32Les collections instrumentales autrefois conservées au Musée de l’Homme et au MNAAO seront réunies dans la future réserve du musée du quai Branly destinée à la conservation des instruments de musique. Dans cette réserve, qui se présente sous la forme d’un grand cylindre de verre traversant les différents niveaux du bâtiment, les instruments de musique seront d’abord regroupés selon leur origine géographique puis selon des critères typologiques. Par des dispositifs d’éclairage qui s’adapteront aux contraintes de conservation des collections, à la structure architecturale et à l’environnement muséographique général, certaines parties de cette réserve seront partiellement visibles tandis que d’autres seront volontairement obscurcies.
33En dehors du projet muséal envisagé pour chacune des quatre grandes zones d’exposition permanente du musée, qui correspondent chacune à une aire géographique et dans lesquelles plus d’une centaine d’instruments seront intégrés et musicalement illustrés, trois programmes muséographiques destinés à la mise en valeur des collections ethnomusicologiques seront répartis autour de cet axe transversal que représente la réserve des instruments de musique. Ces programmes, qui sont actuellement en cours d’élaboration, s’articulent autour des thématiques suivantes :
34La facture instrumentale et les techniques de jeu des instruments pourraient donner lieu à des programmes consultables à partir d’un certain nombre de dispositifs placés autour de la réserve des instruments.
35Dans deux espaces fermés d’environ 35 m2 situés en des lieux différents du musée sont prévues des installations multimédia qui visent mettre à la disposition du public des points de repère auditifs et visuels pour la découverte de répertoires musicaux et chorégraphiques appartenant aux cultures de tradition orale.
36Enfin, en un lieu destiné à la consultation individuelle de différents programmes liés à l’anthropologie, est prévue la réalisation d’un projet consistant à proposer aux visiteurs d’explorer et d’approfondir un certain nombre de notions concernant la recherche ethnomusicologique.
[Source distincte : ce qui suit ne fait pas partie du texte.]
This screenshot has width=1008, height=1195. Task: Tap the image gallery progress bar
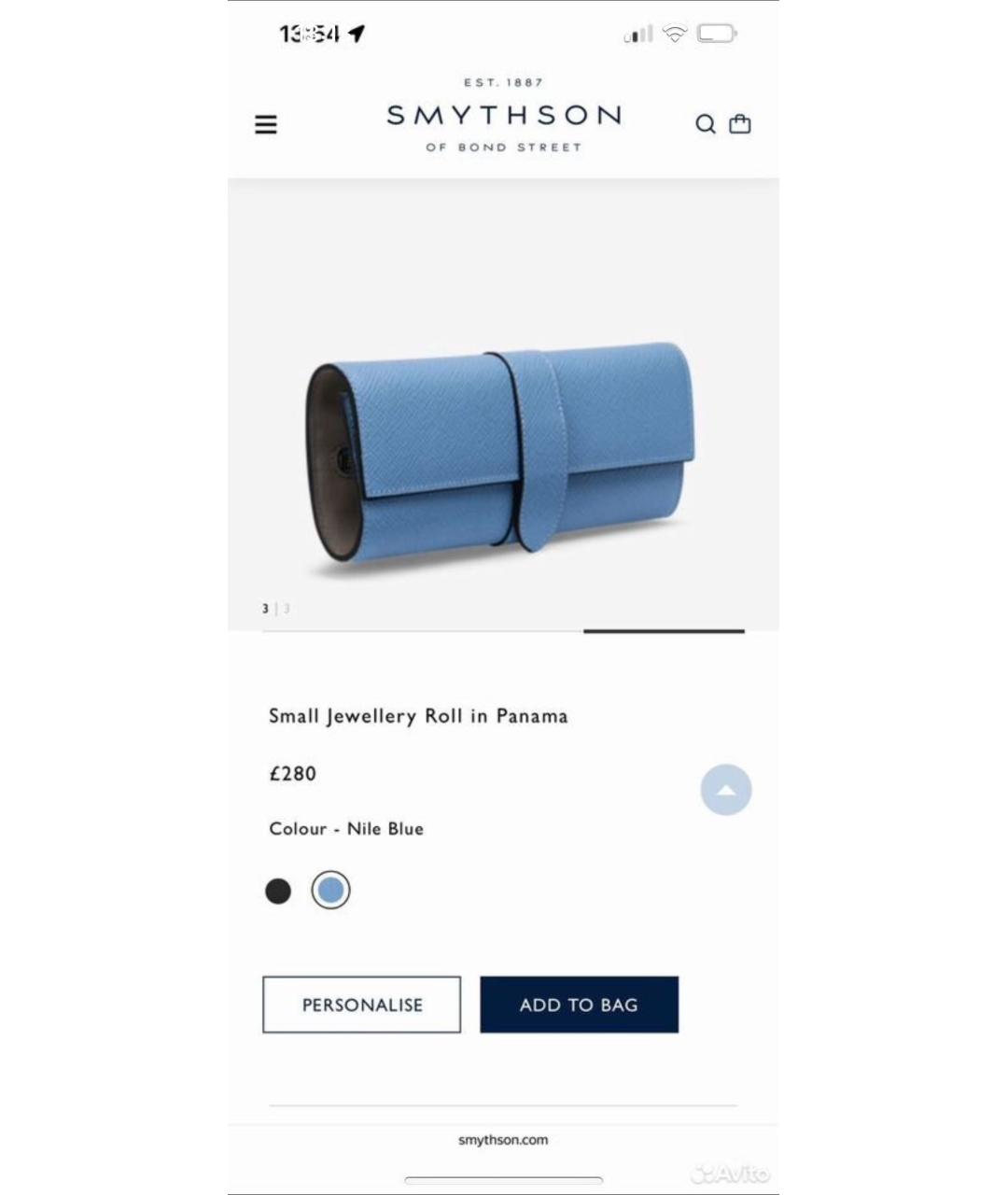pyautogui.click(x=504, y=631)
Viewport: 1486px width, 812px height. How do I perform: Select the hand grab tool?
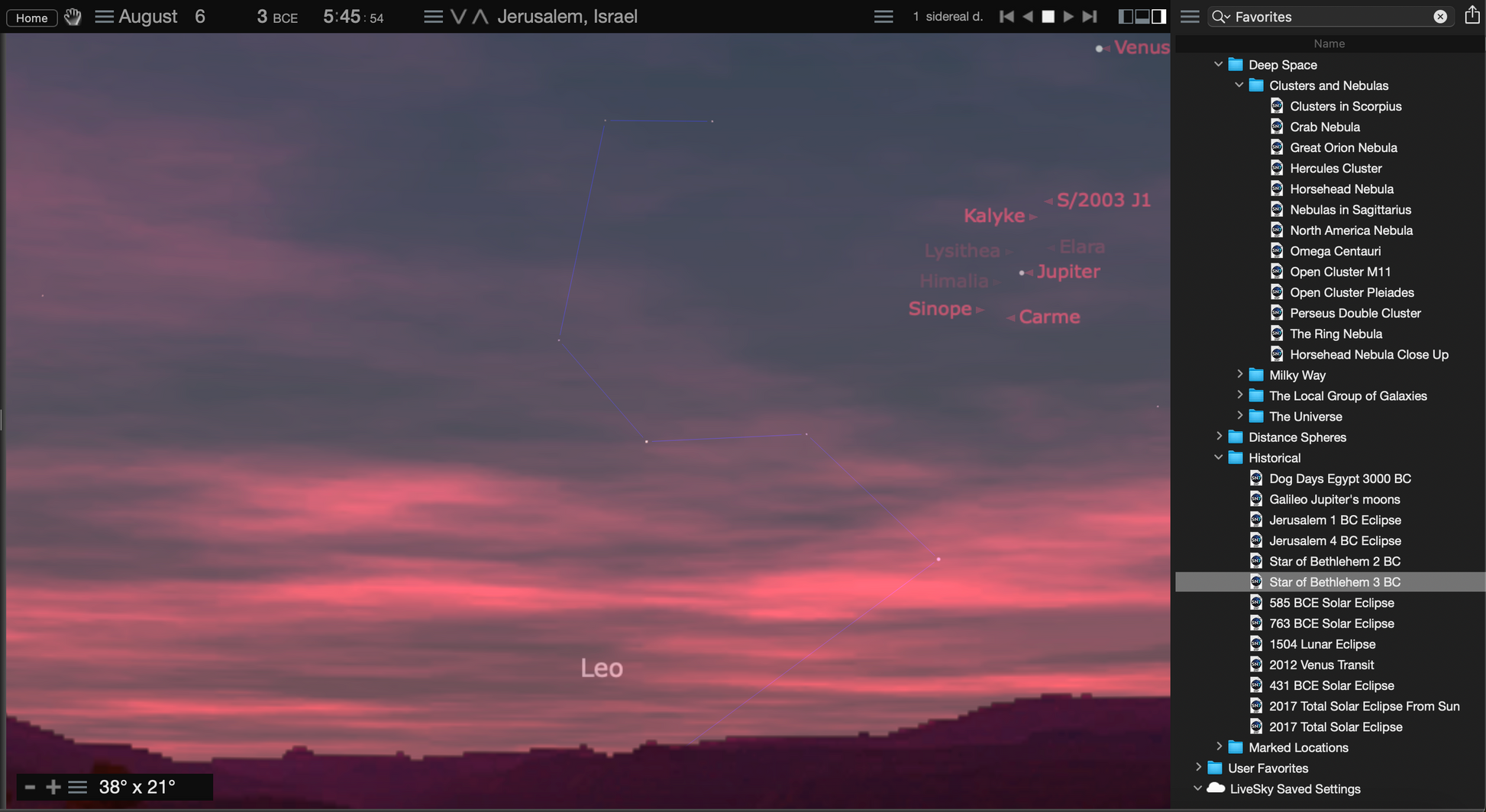pos(73,17)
37Ces trois types d’installations seront, je l’espère, l’occasion pour les visiteurs d’observer visuellement et auditivement la facture instrumentale de quelques instruments conservés dans la réserve, de vivre une expérience musicale unique dans deux espaces qui devraient offrir une qualité d’écoute exceptionnelle, et de comprendre certains aspects fondamentaux des pratiques musicales, considérées cette fois-ci dans le contexte de production qui leur donne toute leur raison d’être.